**Entries for finding displayed items:**
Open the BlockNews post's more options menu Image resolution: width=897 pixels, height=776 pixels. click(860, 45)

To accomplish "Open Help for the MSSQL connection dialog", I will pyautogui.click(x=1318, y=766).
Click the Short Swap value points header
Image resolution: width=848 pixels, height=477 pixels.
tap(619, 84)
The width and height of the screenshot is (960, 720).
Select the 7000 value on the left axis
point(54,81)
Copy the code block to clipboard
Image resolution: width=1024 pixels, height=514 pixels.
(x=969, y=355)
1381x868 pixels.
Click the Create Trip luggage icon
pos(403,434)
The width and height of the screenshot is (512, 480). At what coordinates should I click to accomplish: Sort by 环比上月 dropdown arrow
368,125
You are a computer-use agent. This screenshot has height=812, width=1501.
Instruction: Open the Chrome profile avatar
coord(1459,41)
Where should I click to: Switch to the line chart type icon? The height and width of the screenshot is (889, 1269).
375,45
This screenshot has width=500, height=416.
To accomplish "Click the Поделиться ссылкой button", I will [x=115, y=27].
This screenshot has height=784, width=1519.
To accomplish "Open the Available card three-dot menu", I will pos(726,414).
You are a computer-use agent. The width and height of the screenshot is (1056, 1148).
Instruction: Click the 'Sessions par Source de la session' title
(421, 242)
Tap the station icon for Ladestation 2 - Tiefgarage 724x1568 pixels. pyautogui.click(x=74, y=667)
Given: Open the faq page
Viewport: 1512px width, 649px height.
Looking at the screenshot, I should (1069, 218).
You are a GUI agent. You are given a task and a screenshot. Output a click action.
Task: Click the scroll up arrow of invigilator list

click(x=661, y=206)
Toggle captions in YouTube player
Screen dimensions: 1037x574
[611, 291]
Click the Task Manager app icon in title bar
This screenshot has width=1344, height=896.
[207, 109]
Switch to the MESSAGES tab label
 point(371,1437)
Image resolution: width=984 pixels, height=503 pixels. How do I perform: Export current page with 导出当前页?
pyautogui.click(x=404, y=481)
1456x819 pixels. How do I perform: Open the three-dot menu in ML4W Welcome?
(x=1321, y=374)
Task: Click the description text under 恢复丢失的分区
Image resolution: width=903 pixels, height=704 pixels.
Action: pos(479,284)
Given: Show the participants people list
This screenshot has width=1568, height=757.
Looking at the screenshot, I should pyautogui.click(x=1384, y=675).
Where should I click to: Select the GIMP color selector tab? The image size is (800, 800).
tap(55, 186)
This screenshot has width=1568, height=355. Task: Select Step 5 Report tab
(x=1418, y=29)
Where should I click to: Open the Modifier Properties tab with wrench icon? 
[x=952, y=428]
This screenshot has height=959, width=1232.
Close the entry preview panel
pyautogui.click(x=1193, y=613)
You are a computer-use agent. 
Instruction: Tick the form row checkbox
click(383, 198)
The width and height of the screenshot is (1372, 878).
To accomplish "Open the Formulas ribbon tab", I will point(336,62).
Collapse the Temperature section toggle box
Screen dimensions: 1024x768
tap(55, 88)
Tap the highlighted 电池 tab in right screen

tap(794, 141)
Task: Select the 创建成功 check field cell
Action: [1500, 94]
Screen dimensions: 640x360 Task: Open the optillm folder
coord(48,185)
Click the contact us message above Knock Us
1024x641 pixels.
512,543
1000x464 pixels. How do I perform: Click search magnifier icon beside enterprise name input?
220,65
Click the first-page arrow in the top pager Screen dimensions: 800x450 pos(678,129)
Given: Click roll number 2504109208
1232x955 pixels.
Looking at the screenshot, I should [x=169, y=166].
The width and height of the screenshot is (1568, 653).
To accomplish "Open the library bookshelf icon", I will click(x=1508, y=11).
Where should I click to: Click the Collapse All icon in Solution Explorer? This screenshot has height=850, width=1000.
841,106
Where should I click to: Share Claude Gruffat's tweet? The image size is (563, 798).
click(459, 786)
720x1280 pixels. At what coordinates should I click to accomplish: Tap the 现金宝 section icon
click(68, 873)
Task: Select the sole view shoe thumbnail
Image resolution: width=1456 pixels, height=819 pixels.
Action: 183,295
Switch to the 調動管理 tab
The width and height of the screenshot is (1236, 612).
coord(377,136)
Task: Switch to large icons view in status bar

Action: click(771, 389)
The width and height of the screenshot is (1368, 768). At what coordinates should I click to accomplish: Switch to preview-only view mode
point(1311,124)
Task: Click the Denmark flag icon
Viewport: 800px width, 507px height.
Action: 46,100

**Exercise:** Can you convert every line of the entries above into a Markdown table with two columns, Number for the row number and Text for the line, leaving out blank lines?

**The result:**
| Number | Text |
|---|---|
| 1 | Open the BlockNews post's more options menu Image resolution: width=897 pixels, height=776 pixels. click(860, 45) |
| 2 | To accomplish "Open Help for the MSSQL connection dialog", I will pyautogui.click(x=1318, y=766). |
| 3 | Click the Short Swap value points header |
| 4 | Image resolution: width=848 pixels, height=477 pixels. |
| 5 | tap(619, 84) |
| 6 | The width and height of the screenshot is (960, 720). |
| 7 | Select the 7000 value on the left axis |
| 8 | point(54,81) |
| 9 | Copy the code block to clipboard |
| 10 | Image resolution: width=1024 pixels, height=514 pixels. |
| 11 | (x=969, y=355) |
| 12 | 1381x868 pixels. |
| 13 | Click the Create Trip luggage icon |
| 14 | pos(403,434) |
| 15 | The width and height of the screenshot is (512, 480). At what coordinates should I click to accomplish: Sort by 环比上月 dropdown arrow |
| 16 | 368,125 |
| 17 | You are a computer-use agent. This screenshot has height=812, width=1501. |
| 18 | Instruction: Open the Chrome profile avatar |
| 19 | coord(1459,41) |
| 20 | Where should I click to: Switch to the line chart type icon? The height and width of the screenshot is (889, 1269). |
| 21 | 375,45 |
| 22 | This screenshot has width=500, height=416. |
| 23 | To accomplish "Click the Поделиться ссылкой button", I will [x=115, y=27]. |
| 24 | This screenshot has height=784, width=1519. |
| 25 | To accomplish "Open the Available card three-dot menu", I will pos(726,414). |
| 26 | You are a computer-use agent. The width and height of the screenshot is (1056, 1148). |
| 27 | Instruction: Click the 'Sessions par Source de la session' title |
| 28 | (421, 242) |
| 29 | Tap the station icon for Ladestation 2 - Tiefgarage 724x1568 pixels. pyautogui.click(x=74, y=667) |
| 30 | Given: Open the faq page |
| 31 | Viewport: 1512px width, 649px height. |
| 32 | Looking at the screenshot, I should (1069, 218). |
| 33 | You are a GUI agent. You are given a task and a screenshot. Output a click action. |
| 34 | Task: Click the scroll up arrow of invigilator list |
| 35 | click(x=661, y=206) |
| 36 | Toggle captions in YouTube player |
| 37 | Screen dimensions: 1037x574 |
| 38 | [611, 291] |
| 39 | Click the Task Manager app icon in title bar |
| 40 | This screenshot has width=1344, height=896. |
| 41 | [207, 109] |
| 42 | Switch to the MESSAGES tab label |
| 43 |  point(371,1437) |
| 44 | Image resolution: width=984 pixels, height=503 pixels. How do I perform: Export current page with 导出当前页? |
| 45 | pyautogui.click(x=404, y=481) |
| 46 | 1456x819 pixels. How do I perform: Open the three-dot menu in ML4W Welcome? |
| 47 | (x=1321, y=374) |
| 48 | Task: Click the description text under 恢复丢失的分区 |
| 49 | Image resolution: width=903 pixels, height=704 pixels. |
| 50 | Action: pos(479,284) |
| 51 | Given: Show the participants people list |
| 52 | This screenshot has width=1568, height=757. |
| 53 | Looking at the screenshot, I should pyautogui.click(x=1384, y=675). |
| 54 | Where should I click to: Select the GIMP color selector tab? The image size is (800, 800). |
| 55 | tap(55, 186) |
| 56 | This screenshot has width=1568, height=355. Task: Select Step 5 Report tab |
| 57 | (x=1418, y=29) |
| 58 | Where should I click to: Open the Modifier Properties tab with wrench icon?  |
| 59 | [x=952, y=428] |
| 60 | This screenshot has height=959, width=1232. |
| 61 | Close the entry preview panel |
| 62 | pyautogui.click(x=1193, y=613) |
| 63 | You are a computer-use agent.  |
| 64 | Instruction: Tick the form row checkbox |
| 65 | click(383, 198) |
| 66 | The width and height of the screenshot is (1372, 878). |
| 67 | To accomplish "Open the Formulas ribbon tab", I will point(336,62). |
| 68 | Collapse the Temperature section toggle box |
| 69 | Screen dimensions: 1024x768 |
| 70 | tap(55, 88) |
| 71 | Tap the highlighted 电池 tab in right screen |
| 72 | tap(794, 141) |
| 73 | Task: Select the 创建成功 check field cell |
| 74 | Action: [1500, 94] |
| 75 | Screen dimensions: 640x360 Task: Open the optillm folder |
| 76 | coord(48,185) |
| 77 | Click the contact us message above Knock Us |
| 78 | 1024x641 pixels. |
| 79 | 512,543 |
| 80 | 1000x464 pixels. How do I perform: Click search magnifier icon beside enterprise name input? |
| 81 | 220,65 |
| 82 | Click the first-page arrow in the top pager Screen dimensions: 800x450 pos(678,129) |
| 83 | Given: Click roll number 2504109208 |
| 84 | 1232x955 pixels. |
| 85 | Looking at the screenshot, I should [x=169, y=166]. |
| 86 | The width and height of the screenshot is (1568, 653). |
| 87 | To accomplish "Open the library bookshelf icon", I will click(x=1508, y=11). |
| 88 | Where should I click to: Click the Collapse All icon in Solution Explorer? This screenshot has height=850, width=1000. |
| 89 | 841,106 |
| 90 | Where should I click to: Share Claude Gruffat's tweet? The image size is (563, 798). |
| 91 | click(459, 786) |
| 92 | 720x1280 pixels. At what coordinates should I click to accomplish: Tap the 现金宝 section icon |
| 93 | click(68, 873) |
| 94 | Task: Select the sole view shoe thumbnail |
| 95 | Image resolution: width=1456 pixels, height=819 pixels. |
| 96 | Action: 183,295 |
| 97 | Switch to the 調動管理 tab |
| 98 | The width and height of the screenshot is (1236, 612). |
| 99 | coord(377,136) |
| 100 | Task: Switch to large icons view in status bar |
| 101 | Action: click(771, 389) |
| 102 | The width and height of the screenshot is (1368, 768). At what coordinates should I click to accomplish: Switch to preview-only view mode |
| 103 | point(1311,124) |
| 104 | Task: Click the Denmark flag icon |
| 105 | Viewport: 800px width, 507px height. |
| 106 | Action: 46,100 |